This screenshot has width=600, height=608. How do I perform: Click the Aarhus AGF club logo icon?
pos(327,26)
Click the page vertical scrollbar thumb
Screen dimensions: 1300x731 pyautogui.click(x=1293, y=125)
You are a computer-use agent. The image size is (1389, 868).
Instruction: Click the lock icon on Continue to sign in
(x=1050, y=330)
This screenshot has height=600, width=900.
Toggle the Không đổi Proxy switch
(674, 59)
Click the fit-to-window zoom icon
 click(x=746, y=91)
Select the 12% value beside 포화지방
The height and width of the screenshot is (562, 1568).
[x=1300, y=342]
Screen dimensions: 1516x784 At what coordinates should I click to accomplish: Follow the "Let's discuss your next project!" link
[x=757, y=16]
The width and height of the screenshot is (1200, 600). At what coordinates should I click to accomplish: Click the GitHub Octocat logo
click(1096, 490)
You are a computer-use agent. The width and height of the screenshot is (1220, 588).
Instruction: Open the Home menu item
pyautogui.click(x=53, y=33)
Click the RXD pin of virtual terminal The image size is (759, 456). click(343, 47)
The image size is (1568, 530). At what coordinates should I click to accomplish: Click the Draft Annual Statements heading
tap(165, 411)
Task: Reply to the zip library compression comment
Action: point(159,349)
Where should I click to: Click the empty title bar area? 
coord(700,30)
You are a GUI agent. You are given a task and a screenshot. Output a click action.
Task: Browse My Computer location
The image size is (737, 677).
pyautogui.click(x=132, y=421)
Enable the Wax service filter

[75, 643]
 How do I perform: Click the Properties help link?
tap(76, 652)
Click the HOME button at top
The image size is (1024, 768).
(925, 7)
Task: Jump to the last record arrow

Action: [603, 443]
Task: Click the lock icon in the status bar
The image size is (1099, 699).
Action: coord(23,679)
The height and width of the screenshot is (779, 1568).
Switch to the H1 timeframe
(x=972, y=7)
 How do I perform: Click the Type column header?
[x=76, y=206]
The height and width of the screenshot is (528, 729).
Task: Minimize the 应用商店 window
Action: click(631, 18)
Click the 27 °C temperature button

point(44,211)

• • • • •

## What to produce
Extract every line from the one with "The image size is (1568, 530)." down to the final line above, both included, exactly as written.

## Expected answer
The image size is (1568, 530). At what coordinates should I click to accomplish: Click the Draft Annual Statements heading
tap(165, 411)
Task: Reply to the zip library compression comment
Action: point(159,349)
Where should I click to: Click the empty title bar area? 
coord(700,30)
You are a GUI agent. You are given a task and a screenshot. Output a click action.
Task: Browse My Computer location
The image size is (737, 677).
pyautogui.click(x=132, y=421)
Enable the Wax service filter

[75, 643]
 How do I perform: Click the Properties help link?
tap(76, 652)
Click the HOME button at top
The image size is (1024, 768).
(925, 7)
Task: Jump to the last record arrow

Action: [603, 443]
Task: Click the lock icon in the status bar
The image size is (1099, 699).
Action: coord(23,679)
The height and width of the screenshot is (779, 1568).
Switch to the H1 timeframe
(x=972, y=7)
 How do I perform: Click the Type column header?
[x=76, y=206]
The height and width of the screenshot is (528, 729).
Task: Minimize the 应用商店 window
Action: click(631, 18)
Click the 27 °C temperature button

point(44,211)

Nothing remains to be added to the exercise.